KDas: I think there is, yeah.

KN: Who are some of the people on that kirtan scene?

KDas: Jai Uttal, Dave Stringer in L.A., Robert Gass. There's a lot of chanting going on. Some of it's really cool and some of it's a little flakey but it's interesting to do it without copying India, to try to take the spirit and let it come out the way it wants to come out as a westerner, as an American. A lot of people out there are doing chanting. Every little group does their chanting but there's not a lot of people doing non-denominational, non-guru, selling-my-guru type of chanting but there's a few of us out there doing that. Bhagavan Das also of course.. lest we forget the big guy. About five years ago I realized I had to start singing with people. I was like hiding in the closet. I would only sing with people from the old days. I knew there was like stuff hiding in my heart and if I didn't get out there it wouldn't come out of me, I wouldn't deal with it. I had to force myself. So I was looking for a place to go and I called a couple of places in New York. They didn't get back to me so I went down to Jivamukti. I'd met David and Sharon when Jai played there a few months before, Jai Uttal. So they said they had this satsang on a Monday night and that I could come and sing. At first I would sing for the first 20 minutes and David would give a talk and a meditation and that was going on for a couple months and then they went to India and when they got back I wouldn't let them say a word. They sat down behind me and I just sang the hour and a half.

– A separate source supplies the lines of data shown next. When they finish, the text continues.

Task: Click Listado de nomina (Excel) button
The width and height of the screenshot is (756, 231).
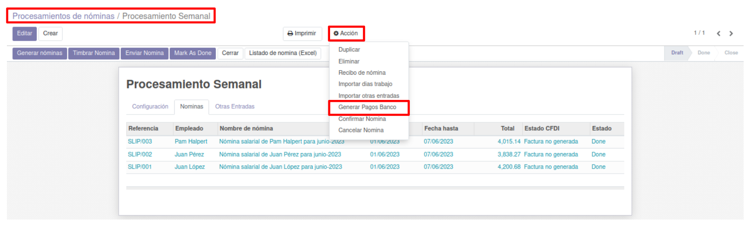Action: 282,53
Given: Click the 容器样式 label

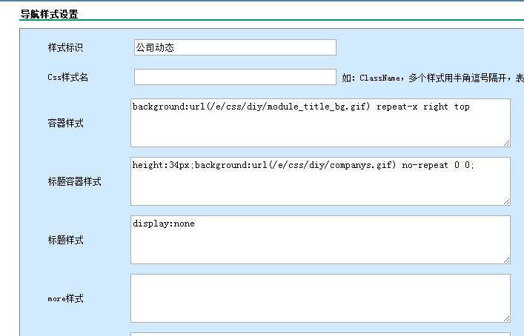Looking at the screenshot, I should point(65,123).
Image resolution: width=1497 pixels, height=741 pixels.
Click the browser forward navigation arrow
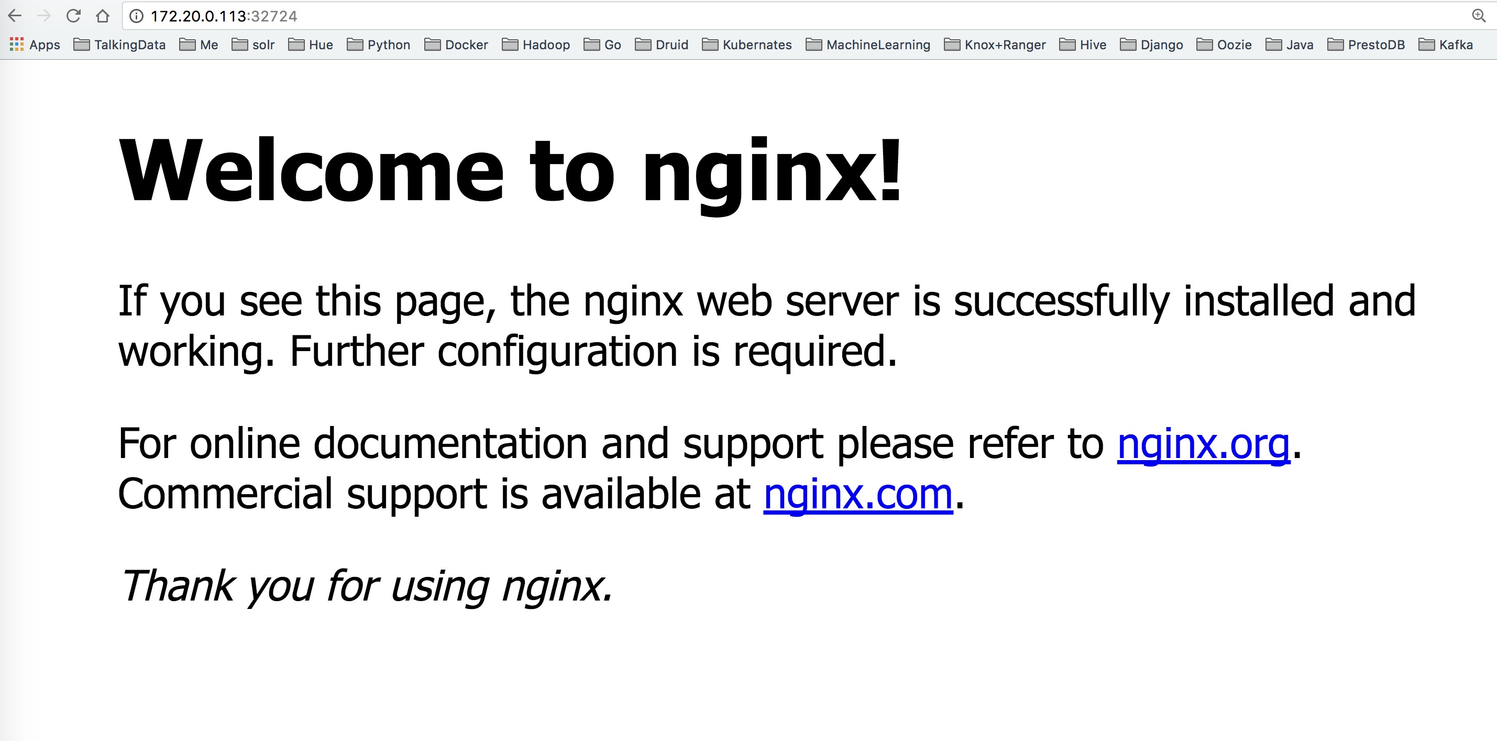[x=40, y=17]
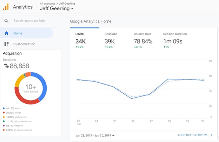The height and width of the screenshot is (142, 219).
Task: Click the yellow legend dot for youtube.com
Action: [x=4, y=117]
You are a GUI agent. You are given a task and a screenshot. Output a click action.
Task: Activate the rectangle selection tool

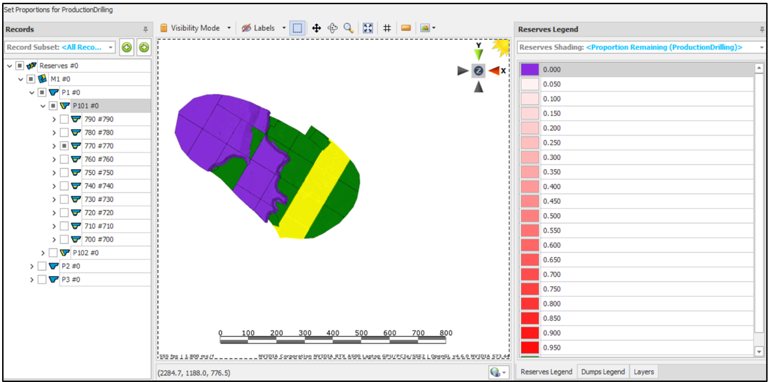click(x=297, y=28)
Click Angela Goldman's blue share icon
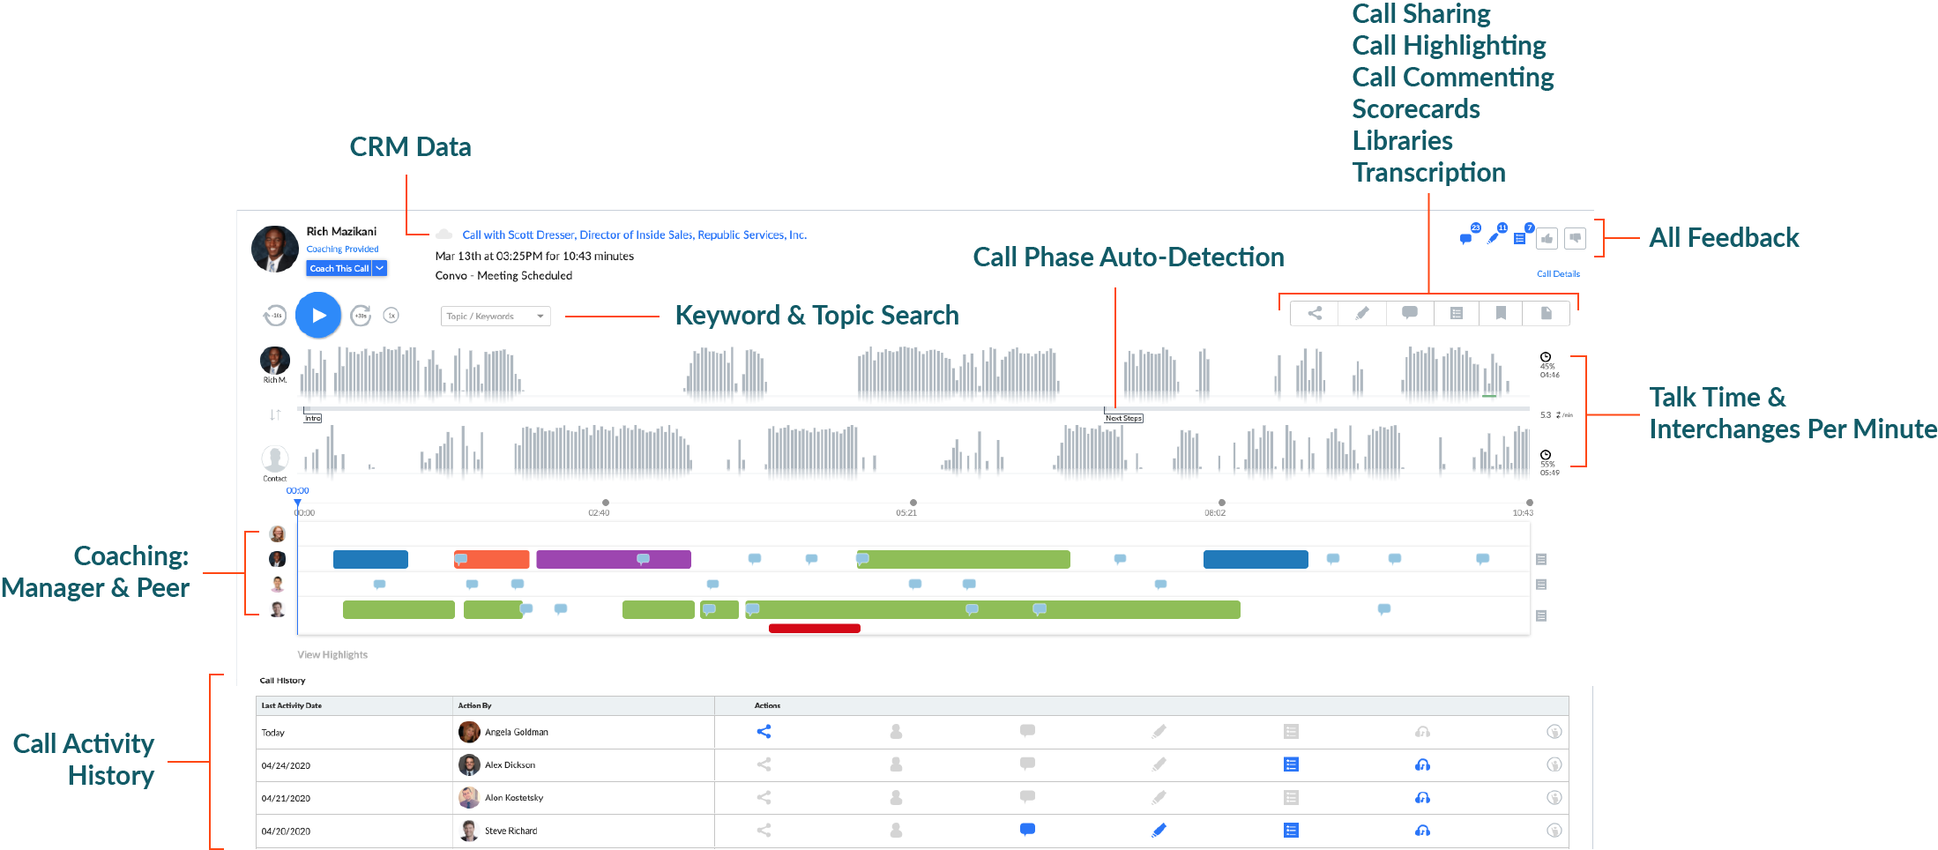This screenshot has height=850, width=1938. coord(764,732)
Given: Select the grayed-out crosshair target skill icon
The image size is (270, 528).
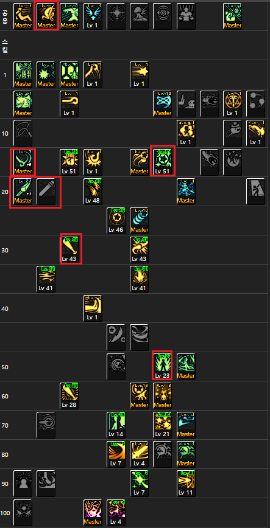Looking at the screenshot, I should click(116, 16).
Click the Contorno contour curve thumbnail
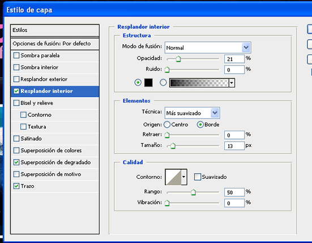The width and height of the screenshot is (312, 243). [173, 177]
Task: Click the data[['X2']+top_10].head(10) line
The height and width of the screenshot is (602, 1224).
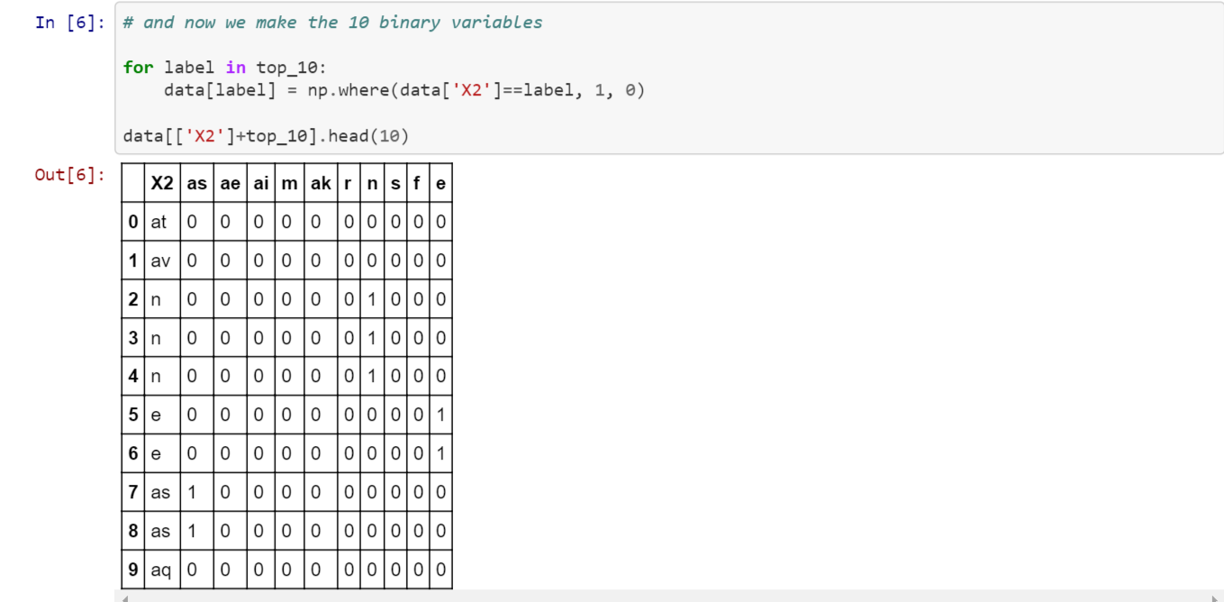Action: pos(266,136)
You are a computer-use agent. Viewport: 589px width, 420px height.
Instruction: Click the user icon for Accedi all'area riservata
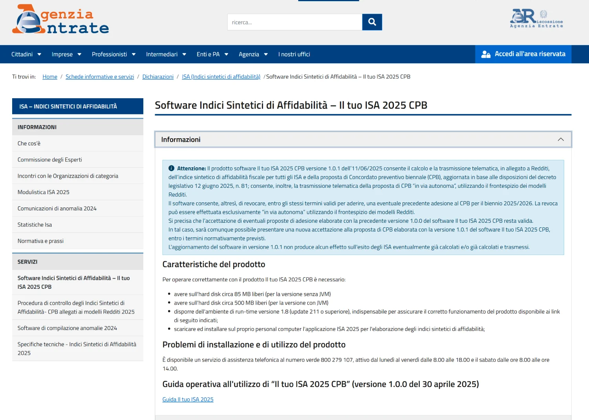486,54
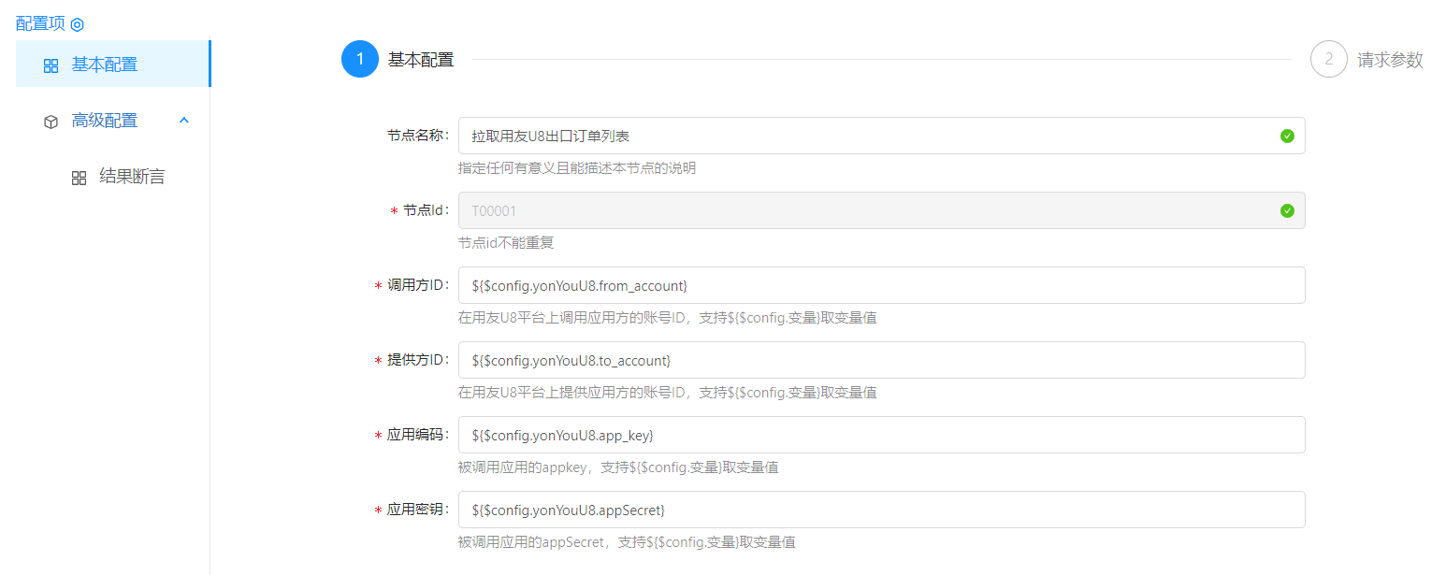Click the disabled 节点Id field
This screenshot has width=1446, height=575.
860,210
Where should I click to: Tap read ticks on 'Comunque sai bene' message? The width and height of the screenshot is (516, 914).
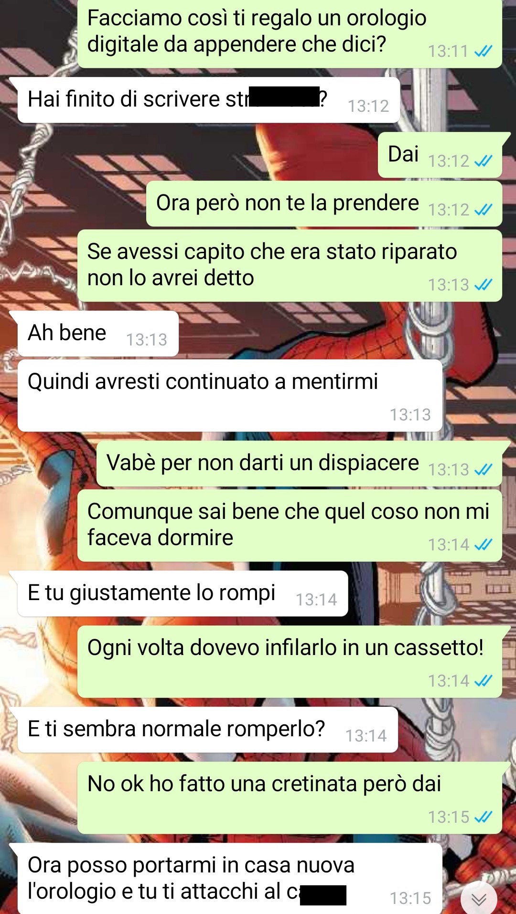click(483, 545)
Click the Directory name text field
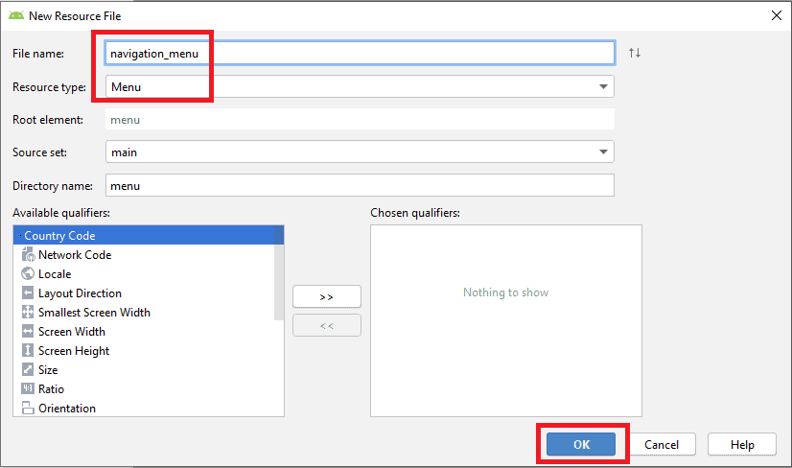 [x=359, y=185]
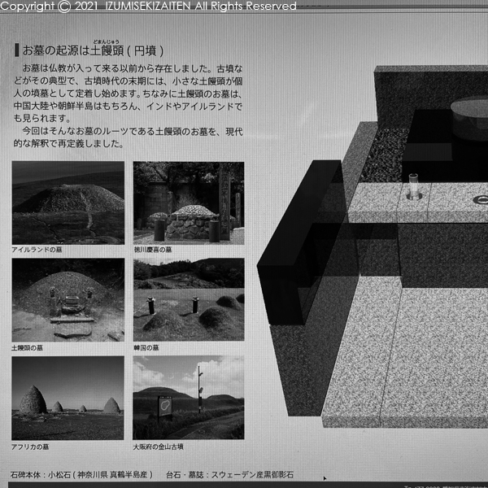Select the 石碑本体：小松石 material note

coord(81,473)
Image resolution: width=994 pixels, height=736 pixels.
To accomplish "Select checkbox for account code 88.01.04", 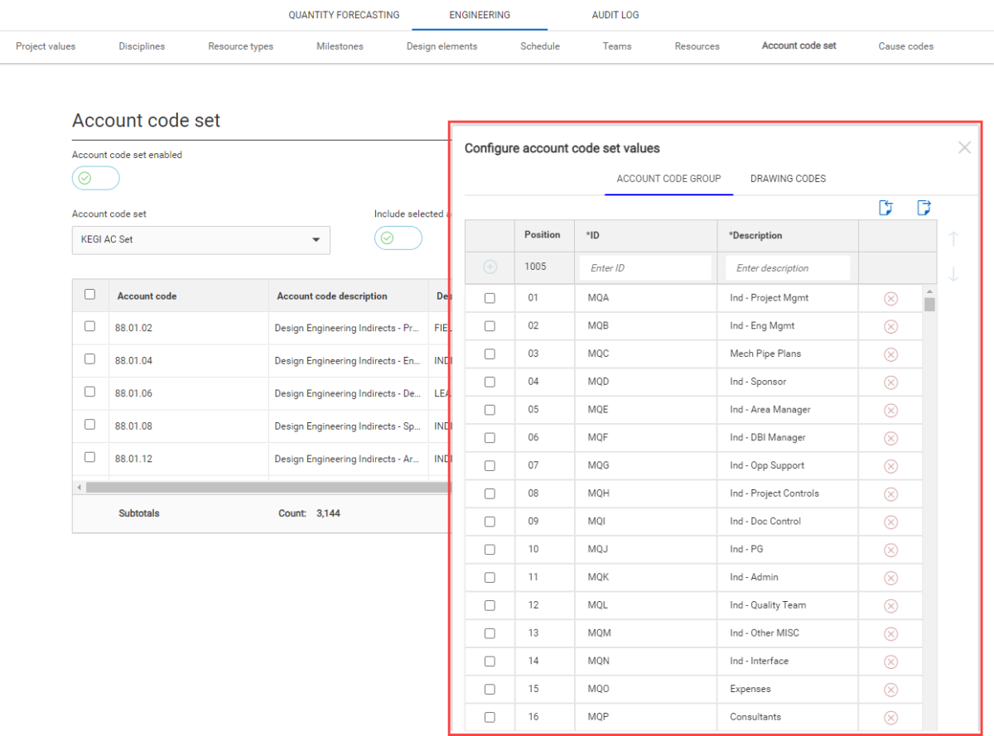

       I like to think I'm singing, you know how you're a teenager and one of those love songs come on how huhhhaw every word is from the heart, you're ripping, you're crying.The problem is the mental concepts behind it: 'Oh, my baby left me. Does she love me? I don't know.' All that stuff. I like to think of kirtan and chanting as those kind of love songs without the mental concepts, without the sadness. It's a different kind of longing, you know. So you've got the intensity of feeling without the cap or the level holding it down with the mind, so maybe you know because I tell you, your mind is not working when you're really chanting. Thoughts might be happening but you're in a different relationship to them. Everybody wants that. We're all trying to figure it out, how do we get out of the tyranny of our emotions and our thoughts? Where is the way out of this? And the way out of this is into yourself in some way or another. Chanting brings us in there.